Problem: Every line with the string "toolbar" in it belongs in your answer, so copy them all from the data.

----

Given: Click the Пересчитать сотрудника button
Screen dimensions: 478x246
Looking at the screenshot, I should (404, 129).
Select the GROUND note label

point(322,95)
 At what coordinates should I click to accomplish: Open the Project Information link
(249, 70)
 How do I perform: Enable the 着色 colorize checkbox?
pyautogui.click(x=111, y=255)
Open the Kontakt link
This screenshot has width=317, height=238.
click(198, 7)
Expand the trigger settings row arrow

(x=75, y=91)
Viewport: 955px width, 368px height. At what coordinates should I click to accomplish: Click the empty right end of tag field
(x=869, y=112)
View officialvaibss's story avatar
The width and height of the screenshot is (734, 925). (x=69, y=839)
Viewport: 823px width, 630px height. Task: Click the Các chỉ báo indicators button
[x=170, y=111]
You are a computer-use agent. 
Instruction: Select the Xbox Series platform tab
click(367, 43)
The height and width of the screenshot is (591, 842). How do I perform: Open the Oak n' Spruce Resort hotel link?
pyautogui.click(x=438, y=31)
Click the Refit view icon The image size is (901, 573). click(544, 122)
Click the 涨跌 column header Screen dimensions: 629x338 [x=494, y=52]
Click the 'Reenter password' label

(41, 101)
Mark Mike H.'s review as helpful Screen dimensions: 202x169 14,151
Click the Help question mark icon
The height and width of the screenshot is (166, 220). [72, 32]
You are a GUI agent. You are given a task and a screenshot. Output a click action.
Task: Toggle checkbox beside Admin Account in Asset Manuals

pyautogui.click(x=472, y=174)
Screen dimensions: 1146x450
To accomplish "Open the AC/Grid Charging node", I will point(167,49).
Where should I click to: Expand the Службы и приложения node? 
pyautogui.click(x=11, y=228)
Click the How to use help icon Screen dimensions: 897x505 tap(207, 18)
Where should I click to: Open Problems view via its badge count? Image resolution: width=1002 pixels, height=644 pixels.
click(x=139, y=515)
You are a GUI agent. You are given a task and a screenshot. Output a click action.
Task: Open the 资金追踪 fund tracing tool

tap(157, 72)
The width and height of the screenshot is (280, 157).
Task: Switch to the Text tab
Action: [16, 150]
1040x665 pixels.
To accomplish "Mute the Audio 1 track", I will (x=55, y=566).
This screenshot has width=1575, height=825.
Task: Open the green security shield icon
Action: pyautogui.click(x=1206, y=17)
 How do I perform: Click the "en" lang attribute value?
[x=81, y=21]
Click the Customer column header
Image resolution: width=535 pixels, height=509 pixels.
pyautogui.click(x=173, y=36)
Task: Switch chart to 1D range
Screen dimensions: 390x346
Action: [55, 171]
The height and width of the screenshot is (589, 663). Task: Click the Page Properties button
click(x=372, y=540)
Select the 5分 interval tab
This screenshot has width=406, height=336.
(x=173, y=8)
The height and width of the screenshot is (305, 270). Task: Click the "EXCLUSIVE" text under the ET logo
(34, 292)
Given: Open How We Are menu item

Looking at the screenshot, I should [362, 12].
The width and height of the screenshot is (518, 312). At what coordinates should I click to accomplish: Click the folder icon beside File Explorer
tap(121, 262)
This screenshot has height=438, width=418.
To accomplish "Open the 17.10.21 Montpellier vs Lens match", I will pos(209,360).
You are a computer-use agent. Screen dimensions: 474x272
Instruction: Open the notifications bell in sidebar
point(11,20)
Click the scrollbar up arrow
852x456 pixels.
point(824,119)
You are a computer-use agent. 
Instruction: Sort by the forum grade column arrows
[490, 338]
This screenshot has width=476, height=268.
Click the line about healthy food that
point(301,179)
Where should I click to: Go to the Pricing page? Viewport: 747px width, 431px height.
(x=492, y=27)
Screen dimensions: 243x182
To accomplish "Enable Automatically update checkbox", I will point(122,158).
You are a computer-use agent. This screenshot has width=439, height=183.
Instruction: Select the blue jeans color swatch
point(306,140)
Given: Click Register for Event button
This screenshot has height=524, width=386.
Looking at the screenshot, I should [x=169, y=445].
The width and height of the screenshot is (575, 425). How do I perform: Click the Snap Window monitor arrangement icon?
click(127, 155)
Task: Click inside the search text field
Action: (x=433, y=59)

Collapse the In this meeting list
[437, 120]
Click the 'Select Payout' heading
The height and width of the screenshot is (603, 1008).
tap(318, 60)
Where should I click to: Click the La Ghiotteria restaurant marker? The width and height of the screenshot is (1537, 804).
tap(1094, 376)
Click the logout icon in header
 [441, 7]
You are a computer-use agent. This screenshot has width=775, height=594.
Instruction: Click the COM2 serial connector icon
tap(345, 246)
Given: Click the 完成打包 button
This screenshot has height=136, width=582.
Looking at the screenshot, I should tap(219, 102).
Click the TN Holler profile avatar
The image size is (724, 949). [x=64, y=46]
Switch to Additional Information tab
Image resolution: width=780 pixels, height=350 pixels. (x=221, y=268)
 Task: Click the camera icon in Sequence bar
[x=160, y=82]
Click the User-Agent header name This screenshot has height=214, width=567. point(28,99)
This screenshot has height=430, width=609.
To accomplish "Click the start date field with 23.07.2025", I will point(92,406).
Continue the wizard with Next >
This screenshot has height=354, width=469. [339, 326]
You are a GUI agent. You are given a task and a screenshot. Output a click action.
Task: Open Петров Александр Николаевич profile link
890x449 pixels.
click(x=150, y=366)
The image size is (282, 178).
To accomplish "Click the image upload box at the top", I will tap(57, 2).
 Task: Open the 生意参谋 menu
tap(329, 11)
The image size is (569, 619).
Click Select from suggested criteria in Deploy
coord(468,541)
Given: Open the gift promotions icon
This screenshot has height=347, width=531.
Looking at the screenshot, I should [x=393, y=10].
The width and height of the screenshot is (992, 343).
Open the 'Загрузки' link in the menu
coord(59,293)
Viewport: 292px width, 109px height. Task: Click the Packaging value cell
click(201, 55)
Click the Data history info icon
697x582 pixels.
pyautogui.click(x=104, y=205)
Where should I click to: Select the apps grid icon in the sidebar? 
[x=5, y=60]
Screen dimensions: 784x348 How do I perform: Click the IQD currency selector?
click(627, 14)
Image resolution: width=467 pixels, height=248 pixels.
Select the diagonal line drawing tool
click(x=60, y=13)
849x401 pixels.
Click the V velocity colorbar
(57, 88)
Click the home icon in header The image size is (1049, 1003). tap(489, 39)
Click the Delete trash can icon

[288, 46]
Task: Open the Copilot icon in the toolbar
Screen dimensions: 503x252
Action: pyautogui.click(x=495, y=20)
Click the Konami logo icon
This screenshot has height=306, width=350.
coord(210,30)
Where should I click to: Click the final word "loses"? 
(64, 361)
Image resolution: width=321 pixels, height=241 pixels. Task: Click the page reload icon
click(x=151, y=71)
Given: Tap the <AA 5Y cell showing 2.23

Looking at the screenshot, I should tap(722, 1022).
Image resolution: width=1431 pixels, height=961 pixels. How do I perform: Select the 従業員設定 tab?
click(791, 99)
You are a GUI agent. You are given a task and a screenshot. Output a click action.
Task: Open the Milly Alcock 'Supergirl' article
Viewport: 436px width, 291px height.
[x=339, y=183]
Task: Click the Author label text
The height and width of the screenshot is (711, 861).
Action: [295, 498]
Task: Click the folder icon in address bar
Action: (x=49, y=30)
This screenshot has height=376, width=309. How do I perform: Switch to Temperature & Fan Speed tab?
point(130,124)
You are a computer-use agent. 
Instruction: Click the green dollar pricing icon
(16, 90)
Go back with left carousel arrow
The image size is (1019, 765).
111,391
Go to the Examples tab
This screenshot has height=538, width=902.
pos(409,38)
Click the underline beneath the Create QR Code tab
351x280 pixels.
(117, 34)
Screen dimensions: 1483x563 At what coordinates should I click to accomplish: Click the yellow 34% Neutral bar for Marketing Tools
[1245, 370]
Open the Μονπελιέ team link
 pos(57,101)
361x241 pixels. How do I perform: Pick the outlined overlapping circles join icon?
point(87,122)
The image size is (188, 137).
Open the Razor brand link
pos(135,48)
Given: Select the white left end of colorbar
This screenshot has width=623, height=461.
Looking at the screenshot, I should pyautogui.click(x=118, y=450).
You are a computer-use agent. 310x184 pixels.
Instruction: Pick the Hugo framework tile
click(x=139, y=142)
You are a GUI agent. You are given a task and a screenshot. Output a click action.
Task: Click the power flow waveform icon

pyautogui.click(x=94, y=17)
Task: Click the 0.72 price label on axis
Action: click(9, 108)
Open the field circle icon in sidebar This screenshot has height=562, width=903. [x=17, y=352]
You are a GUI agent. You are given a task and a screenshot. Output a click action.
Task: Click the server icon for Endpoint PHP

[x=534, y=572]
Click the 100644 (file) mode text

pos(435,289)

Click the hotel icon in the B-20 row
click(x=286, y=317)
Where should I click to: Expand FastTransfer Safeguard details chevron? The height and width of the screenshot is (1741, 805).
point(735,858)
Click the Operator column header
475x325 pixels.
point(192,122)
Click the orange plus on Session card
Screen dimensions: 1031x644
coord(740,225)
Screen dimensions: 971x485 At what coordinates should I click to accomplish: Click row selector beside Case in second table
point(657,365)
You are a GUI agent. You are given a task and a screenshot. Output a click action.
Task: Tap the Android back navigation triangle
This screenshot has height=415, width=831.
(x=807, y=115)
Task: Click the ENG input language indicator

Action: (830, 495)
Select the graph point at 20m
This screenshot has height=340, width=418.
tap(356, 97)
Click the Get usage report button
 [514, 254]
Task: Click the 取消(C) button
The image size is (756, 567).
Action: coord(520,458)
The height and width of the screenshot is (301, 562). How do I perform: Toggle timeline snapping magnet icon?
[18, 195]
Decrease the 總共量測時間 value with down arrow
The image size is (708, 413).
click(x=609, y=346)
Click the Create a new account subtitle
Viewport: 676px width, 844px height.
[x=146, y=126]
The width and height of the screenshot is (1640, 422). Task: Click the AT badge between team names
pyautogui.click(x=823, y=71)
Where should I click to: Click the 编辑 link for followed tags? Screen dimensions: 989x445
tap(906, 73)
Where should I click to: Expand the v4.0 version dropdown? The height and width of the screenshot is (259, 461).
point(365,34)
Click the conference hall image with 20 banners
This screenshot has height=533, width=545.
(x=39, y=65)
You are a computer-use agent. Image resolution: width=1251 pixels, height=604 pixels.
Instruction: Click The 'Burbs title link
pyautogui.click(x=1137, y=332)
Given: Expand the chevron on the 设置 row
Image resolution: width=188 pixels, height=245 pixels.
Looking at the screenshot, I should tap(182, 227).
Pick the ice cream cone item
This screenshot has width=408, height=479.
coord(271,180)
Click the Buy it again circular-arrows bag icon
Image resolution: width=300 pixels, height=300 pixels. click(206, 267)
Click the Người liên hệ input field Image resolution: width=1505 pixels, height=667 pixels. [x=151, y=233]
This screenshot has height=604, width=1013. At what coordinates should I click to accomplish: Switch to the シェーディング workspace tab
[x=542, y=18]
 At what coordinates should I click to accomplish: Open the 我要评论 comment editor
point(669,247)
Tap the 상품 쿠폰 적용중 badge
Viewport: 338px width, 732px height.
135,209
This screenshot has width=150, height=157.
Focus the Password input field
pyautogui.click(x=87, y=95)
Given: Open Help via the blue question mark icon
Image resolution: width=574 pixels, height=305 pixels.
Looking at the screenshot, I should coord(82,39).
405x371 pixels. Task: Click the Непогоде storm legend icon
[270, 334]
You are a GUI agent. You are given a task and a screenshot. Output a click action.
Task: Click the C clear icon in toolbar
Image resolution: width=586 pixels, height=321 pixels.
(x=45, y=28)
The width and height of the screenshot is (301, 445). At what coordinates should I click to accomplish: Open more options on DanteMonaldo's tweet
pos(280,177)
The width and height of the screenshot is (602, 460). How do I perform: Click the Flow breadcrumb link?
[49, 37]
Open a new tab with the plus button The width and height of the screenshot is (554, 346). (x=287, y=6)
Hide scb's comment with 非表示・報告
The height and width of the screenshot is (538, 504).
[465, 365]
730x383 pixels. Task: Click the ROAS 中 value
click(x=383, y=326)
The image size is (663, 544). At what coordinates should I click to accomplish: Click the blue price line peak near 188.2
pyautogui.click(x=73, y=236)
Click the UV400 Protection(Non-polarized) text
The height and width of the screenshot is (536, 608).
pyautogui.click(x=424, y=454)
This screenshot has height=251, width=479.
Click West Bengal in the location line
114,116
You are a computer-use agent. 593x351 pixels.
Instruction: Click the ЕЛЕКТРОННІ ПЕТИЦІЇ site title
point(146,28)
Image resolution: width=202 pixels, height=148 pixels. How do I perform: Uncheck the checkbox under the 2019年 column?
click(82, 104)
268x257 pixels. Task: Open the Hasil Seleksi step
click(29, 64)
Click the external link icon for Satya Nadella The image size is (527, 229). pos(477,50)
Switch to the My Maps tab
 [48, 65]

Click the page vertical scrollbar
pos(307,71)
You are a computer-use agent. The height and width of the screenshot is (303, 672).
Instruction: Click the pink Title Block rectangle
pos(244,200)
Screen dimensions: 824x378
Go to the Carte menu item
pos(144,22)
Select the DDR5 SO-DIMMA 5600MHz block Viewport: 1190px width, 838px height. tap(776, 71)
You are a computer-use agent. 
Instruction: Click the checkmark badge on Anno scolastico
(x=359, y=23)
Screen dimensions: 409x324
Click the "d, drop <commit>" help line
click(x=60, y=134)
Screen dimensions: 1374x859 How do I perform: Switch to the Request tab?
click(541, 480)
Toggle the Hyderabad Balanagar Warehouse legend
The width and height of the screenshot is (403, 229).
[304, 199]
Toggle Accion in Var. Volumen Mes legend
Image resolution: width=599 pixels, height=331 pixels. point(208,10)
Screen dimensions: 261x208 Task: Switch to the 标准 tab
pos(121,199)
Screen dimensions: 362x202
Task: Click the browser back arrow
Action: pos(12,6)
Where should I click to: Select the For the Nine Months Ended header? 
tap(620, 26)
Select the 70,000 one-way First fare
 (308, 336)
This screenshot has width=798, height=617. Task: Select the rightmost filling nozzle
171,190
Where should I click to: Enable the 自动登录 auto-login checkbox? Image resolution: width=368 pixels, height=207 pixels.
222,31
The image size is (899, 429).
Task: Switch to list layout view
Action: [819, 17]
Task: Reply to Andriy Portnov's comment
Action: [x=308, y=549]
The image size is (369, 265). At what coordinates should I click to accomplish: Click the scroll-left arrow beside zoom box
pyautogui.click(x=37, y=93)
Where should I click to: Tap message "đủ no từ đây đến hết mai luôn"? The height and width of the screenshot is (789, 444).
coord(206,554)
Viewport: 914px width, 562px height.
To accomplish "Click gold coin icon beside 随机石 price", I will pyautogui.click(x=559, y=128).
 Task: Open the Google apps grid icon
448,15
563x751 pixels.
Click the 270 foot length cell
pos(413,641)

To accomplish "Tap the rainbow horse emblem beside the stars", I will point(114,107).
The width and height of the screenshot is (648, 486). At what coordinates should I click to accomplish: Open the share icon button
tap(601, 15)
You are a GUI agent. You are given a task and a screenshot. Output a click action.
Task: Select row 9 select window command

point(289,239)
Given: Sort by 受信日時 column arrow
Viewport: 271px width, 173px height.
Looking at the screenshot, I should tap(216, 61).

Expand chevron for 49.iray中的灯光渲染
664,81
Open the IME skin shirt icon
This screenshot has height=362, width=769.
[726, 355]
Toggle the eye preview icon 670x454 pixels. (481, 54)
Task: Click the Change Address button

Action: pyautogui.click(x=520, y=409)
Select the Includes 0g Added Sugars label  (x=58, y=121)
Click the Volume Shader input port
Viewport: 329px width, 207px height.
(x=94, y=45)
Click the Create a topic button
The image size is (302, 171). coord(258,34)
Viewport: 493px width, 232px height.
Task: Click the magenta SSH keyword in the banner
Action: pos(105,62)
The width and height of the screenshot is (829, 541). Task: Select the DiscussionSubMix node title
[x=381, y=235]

----

Completed task:
Task: Open the Copilot icon in the toolbar
Task: Click the C clear icon in toolbar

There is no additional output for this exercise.